The traditional Gold Field D&D video games are on Steam, however what’s particular about them?

The Stinking Cloud spell sees much more use within the Gold Field video games than it ever does in a typical Dungeons & Dragons session. If you’re sitting round a desk pretending to be a formidable wizard, summoning a sphere of what’s mainly poisonous fart fuel is not your normal go-to. In 1988’s Pool of Radiance, the primary recreation SSI revealed in an iconic golden bundle, enemies would not stroll right into a Stinking Cloud, making it a robust device for area-denial accessible to your in any other case type of ineffective degree 2 magic-user—as long as you did not unintentionally catch the front-row fighters in it.

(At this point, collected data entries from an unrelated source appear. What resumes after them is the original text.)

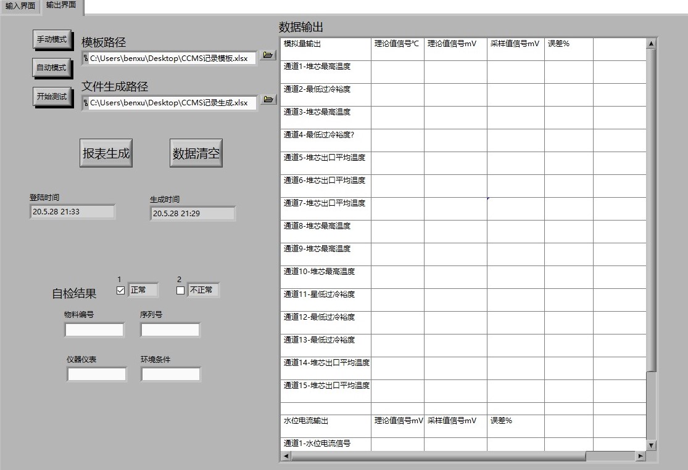The height and width of the screenshot is (470, 688).
Task: Click table scroll down arrow
Action: [651, 445]
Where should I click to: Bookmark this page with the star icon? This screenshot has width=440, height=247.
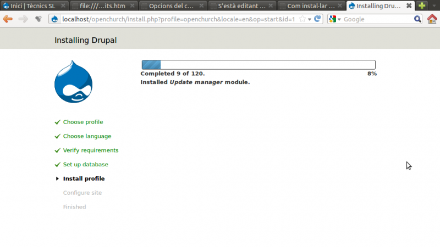tap(302, 19)
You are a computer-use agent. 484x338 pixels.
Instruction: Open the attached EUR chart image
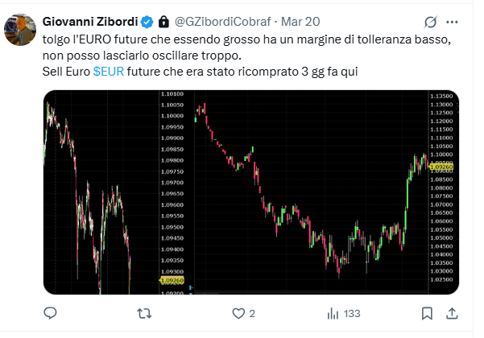tap(251, 192)
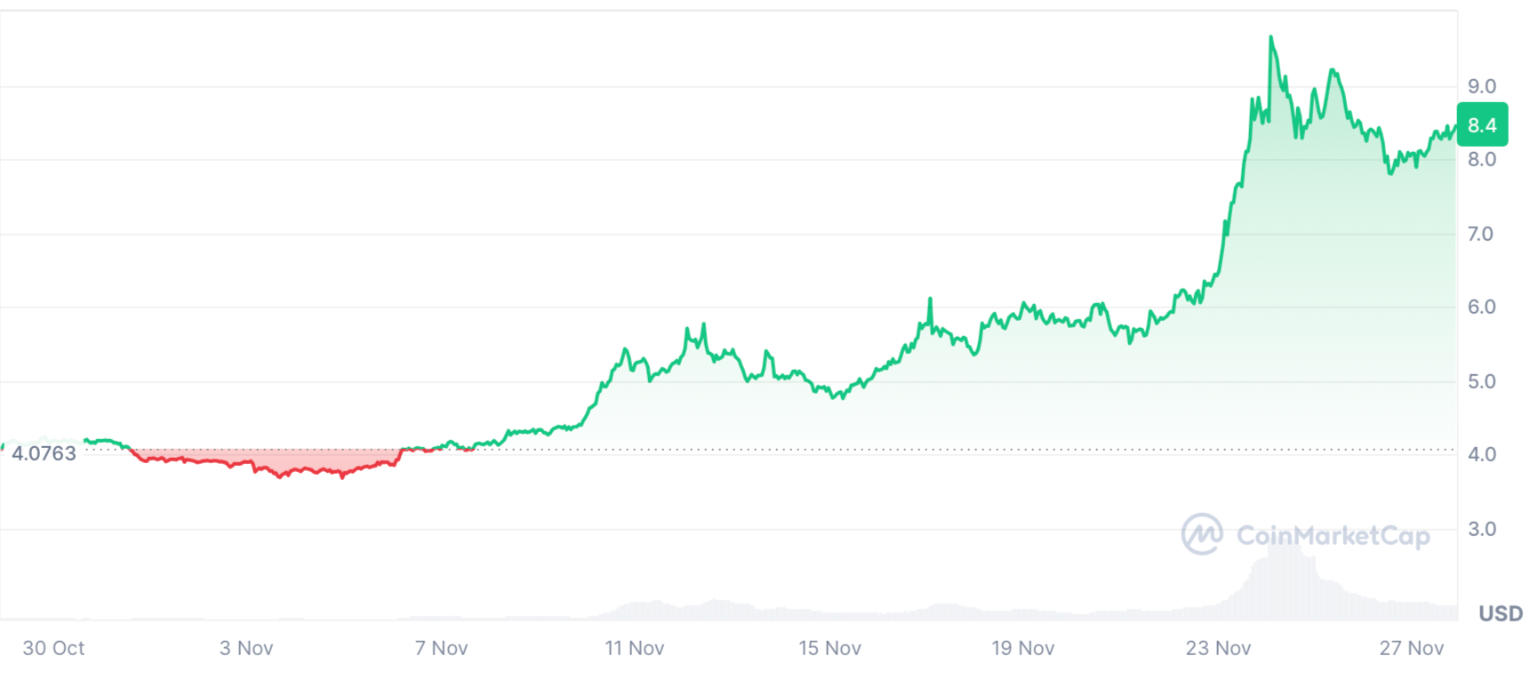Select the 3 Nov date marker
The height and width of the screenshot is (680, 1538).
coord(246,648)
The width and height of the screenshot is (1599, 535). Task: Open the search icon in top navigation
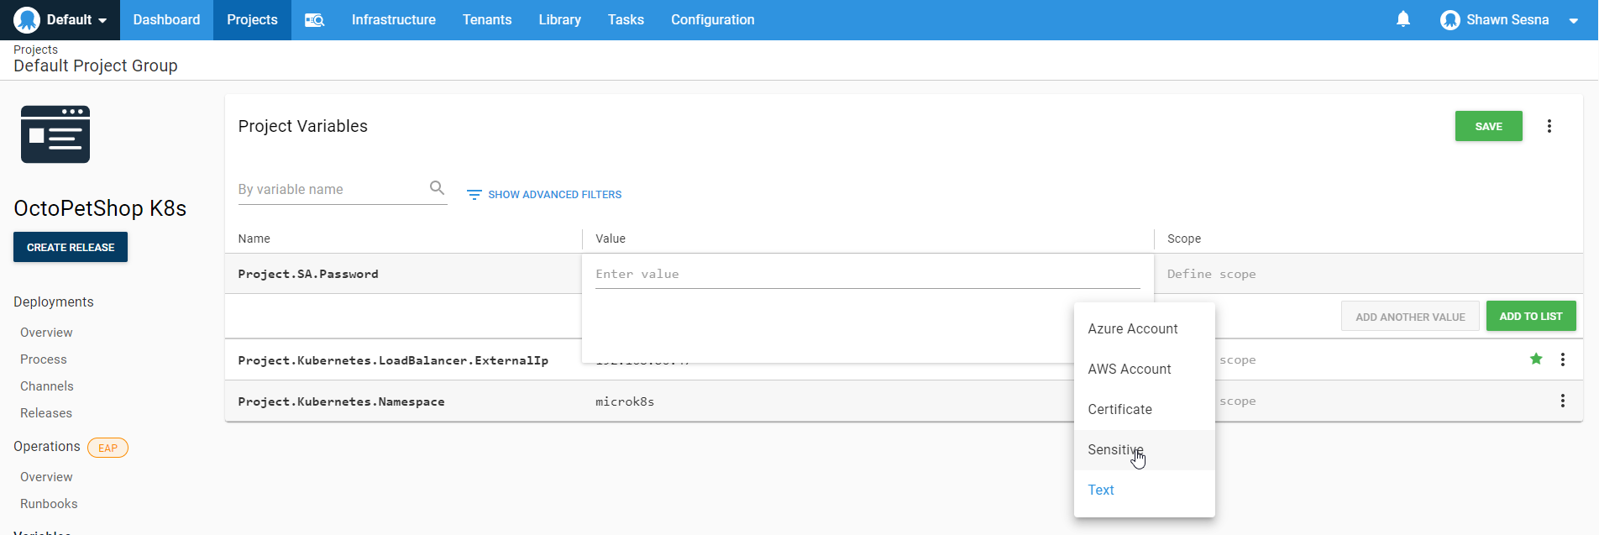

Although the monsters have been slightly smarter in Pool’s 1989 sequel Curse of the Azure Bonds, and would threat charging by a Stinking Cloud reasonably than let your social gathering stand on the opposite facet capturing arrows +1 all day lengthy, the spell was nonetheless more likely to go away them nauseated and helpless, in a position to be slain “with one merciless blow” because the memorable description put it, by anybody who walked over to stab them. Even a degree 2 magic-user.

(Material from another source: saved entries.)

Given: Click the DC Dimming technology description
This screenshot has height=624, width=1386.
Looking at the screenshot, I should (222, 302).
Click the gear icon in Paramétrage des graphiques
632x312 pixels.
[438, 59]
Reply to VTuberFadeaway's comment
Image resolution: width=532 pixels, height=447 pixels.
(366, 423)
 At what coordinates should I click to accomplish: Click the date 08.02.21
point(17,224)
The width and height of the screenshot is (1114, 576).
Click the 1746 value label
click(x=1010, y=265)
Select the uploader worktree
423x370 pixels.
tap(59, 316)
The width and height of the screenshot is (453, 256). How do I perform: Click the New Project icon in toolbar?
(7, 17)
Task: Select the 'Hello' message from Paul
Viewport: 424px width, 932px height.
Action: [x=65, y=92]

(Picture credit score: SNEG)

There have been two causes Stinking Cloud—and the opposite low-level area-of-effect spell, Sleep—have been mainstays of the traditional Gold Field video games. The primary was that these video games had turn-based tactical fight with sufficient depth that penning in enemies was a naturally occurring tactic. With a celebration of six player-characters, plus one or two NPCs, it was straightforward to dam corridors and pressure kobolds to come back to you. Bunched up, they grew to become good targets for giant spells, in addition to the fighter’s sweep assaults, and perhaps a cheeky backstab out of your multiclassed fighter-thief.